*** TASK INPUT ***

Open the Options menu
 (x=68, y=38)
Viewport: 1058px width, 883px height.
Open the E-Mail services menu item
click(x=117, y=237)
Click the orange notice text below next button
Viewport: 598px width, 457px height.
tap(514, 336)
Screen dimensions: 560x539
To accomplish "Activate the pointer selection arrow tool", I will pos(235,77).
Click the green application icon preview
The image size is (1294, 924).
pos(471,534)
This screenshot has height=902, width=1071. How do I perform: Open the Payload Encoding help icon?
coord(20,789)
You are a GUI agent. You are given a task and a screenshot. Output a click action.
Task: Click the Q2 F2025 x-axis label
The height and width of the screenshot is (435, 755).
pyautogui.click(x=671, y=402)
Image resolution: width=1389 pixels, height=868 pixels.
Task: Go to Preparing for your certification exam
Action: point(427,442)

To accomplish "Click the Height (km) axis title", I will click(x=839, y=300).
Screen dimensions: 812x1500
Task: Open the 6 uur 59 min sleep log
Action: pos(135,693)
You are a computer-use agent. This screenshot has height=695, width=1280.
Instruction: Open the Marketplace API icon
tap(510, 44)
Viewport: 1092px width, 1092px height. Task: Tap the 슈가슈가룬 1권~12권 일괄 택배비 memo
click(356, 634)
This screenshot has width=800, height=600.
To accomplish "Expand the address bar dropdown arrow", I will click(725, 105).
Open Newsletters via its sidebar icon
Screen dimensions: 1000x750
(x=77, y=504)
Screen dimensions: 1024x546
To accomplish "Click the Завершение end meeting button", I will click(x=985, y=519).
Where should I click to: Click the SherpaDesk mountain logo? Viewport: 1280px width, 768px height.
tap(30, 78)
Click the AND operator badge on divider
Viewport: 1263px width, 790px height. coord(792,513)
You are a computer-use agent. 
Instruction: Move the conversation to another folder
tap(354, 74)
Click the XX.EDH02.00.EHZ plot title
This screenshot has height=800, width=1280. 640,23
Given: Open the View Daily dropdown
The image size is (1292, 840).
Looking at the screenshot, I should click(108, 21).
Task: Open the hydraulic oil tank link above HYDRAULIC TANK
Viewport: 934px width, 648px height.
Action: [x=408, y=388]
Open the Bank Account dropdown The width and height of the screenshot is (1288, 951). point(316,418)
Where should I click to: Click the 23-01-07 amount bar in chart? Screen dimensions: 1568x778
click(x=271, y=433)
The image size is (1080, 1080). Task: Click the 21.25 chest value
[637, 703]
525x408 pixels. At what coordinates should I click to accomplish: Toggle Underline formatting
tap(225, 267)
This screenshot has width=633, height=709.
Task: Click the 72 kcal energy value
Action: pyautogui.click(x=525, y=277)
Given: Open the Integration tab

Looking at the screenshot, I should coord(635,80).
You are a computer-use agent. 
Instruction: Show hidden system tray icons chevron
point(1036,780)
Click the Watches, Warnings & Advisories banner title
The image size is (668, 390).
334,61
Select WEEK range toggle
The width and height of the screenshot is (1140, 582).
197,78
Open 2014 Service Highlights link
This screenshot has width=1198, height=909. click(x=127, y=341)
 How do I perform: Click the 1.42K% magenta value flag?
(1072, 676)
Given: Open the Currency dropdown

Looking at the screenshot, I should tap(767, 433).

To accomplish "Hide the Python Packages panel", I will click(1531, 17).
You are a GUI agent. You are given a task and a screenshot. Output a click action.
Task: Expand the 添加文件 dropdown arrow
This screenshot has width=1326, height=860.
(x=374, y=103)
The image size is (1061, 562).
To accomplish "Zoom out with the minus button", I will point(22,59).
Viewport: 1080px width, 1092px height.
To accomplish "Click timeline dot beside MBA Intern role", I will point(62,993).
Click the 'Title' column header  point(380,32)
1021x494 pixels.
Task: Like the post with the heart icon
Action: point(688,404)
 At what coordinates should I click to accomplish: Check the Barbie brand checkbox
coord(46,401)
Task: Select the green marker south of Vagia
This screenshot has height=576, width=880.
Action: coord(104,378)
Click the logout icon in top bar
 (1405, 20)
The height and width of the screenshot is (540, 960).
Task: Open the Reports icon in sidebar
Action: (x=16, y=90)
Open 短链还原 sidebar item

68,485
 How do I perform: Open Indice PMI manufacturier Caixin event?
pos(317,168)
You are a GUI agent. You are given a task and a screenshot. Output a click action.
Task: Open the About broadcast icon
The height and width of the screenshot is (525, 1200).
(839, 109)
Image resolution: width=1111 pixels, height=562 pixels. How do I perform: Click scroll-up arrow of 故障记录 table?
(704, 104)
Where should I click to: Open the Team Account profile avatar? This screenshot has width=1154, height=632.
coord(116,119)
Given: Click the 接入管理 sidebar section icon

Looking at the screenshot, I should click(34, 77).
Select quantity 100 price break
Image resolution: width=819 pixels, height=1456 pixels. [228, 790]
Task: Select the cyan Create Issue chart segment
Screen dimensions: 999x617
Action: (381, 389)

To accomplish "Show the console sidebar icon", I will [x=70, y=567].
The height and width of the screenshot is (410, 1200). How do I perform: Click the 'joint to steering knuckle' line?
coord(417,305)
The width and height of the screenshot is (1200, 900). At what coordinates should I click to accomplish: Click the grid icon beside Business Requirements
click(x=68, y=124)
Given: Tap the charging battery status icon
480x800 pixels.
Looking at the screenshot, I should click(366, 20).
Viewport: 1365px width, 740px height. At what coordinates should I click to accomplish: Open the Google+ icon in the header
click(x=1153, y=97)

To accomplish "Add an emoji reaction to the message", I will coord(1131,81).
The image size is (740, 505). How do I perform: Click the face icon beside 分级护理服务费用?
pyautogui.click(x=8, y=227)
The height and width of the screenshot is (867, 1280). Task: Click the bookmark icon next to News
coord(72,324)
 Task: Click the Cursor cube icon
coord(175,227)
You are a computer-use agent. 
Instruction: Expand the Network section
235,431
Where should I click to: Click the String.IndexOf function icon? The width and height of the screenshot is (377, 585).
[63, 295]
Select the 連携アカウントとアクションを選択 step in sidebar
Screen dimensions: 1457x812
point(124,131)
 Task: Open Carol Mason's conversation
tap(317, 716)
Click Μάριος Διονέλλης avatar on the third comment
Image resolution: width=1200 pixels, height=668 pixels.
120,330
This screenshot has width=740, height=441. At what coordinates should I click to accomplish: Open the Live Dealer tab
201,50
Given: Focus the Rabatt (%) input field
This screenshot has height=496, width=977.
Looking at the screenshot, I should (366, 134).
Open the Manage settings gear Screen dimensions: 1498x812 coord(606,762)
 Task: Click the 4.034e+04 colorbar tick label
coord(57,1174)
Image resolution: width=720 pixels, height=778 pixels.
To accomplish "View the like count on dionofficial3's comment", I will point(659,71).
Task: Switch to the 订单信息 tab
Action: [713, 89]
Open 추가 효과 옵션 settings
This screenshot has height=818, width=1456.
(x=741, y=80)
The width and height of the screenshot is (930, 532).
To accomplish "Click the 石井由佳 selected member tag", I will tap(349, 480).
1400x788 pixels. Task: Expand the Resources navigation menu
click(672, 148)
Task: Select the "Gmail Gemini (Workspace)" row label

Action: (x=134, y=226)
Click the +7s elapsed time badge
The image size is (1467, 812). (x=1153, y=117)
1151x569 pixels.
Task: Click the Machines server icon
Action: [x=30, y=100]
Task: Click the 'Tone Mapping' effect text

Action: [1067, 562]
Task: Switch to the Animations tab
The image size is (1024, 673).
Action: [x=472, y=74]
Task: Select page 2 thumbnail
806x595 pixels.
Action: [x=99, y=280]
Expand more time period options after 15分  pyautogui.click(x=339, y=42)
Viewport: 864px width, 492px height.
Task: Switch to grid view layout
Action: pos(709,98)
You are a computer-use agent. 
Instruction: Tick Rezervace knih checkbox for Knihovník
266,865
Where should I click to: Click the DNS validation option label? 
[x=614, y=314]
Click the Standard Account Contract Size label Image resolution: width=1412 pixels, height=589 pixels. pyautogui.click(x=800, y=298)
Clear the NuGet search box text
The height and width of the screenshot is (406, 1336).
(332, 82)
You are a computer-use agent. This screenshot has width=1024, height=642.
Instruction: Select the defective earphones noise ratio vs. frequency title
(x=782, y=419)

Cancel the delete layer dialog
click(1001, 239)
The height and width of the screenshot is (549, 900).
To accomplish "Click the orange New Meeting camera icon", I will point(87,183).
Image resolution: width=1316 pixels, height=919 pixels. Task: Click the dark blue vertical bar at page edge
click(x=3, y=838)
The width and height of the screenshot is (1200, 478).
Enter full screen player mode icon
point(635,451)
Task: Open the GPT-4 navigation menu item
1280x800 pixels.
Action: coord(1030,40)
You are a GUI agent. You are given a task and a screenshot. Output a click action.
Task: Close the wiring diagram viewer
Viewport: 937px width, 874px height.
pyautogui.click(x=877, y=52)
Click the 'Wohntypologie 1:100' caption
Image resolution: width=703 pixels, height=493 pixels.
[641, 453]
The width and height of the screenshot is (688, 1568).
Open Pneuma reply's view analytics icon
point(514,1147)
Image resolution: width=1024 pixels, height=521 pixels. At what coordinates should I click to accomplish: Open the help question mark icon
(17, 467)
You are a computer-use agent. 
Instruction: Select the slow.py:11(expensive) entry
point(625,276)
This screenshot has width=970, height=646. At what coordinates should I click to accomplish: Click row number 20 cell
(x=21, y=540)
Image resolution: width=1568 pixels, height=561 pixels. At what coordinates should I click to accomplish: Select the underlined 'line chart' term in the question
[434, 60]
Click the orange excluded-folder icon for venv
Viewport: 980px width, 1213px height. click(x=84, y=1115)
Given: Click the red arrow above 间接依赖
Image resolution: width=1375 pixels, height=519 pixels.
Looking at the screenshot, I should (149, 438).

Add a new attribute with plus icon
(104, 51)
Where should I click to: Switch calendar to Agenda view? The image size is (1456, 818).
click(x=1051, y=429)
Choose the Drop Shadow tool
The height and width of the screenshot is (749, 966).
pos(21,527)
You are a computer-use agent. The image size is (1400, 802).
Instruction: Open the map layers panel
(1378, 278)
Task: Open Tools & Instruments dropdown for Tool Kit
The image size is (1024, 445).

*** End of TASK INPUT ***

● YOUR ASSIGNMENT
Write out only the lines that run from the line containing "Given: Focus the Rabatt (%) input field" through the line containing "Image resolution: width=720", both included, exactly as they appear above.

● SOLUTION TO THIS TASK
Given: Focus the Rabatt (%) input field
This screenshot has height=496, width=977.
Looking at the screenshot, I should (366, 134).
Open the Manage settings gear Screen dimensions: 1498x812 coord(606,762)
 Task: Click the 4.034e+04 colorbar tick label
coord(57,1174)
Image resolution: width=720 pixels, height=778 pixels.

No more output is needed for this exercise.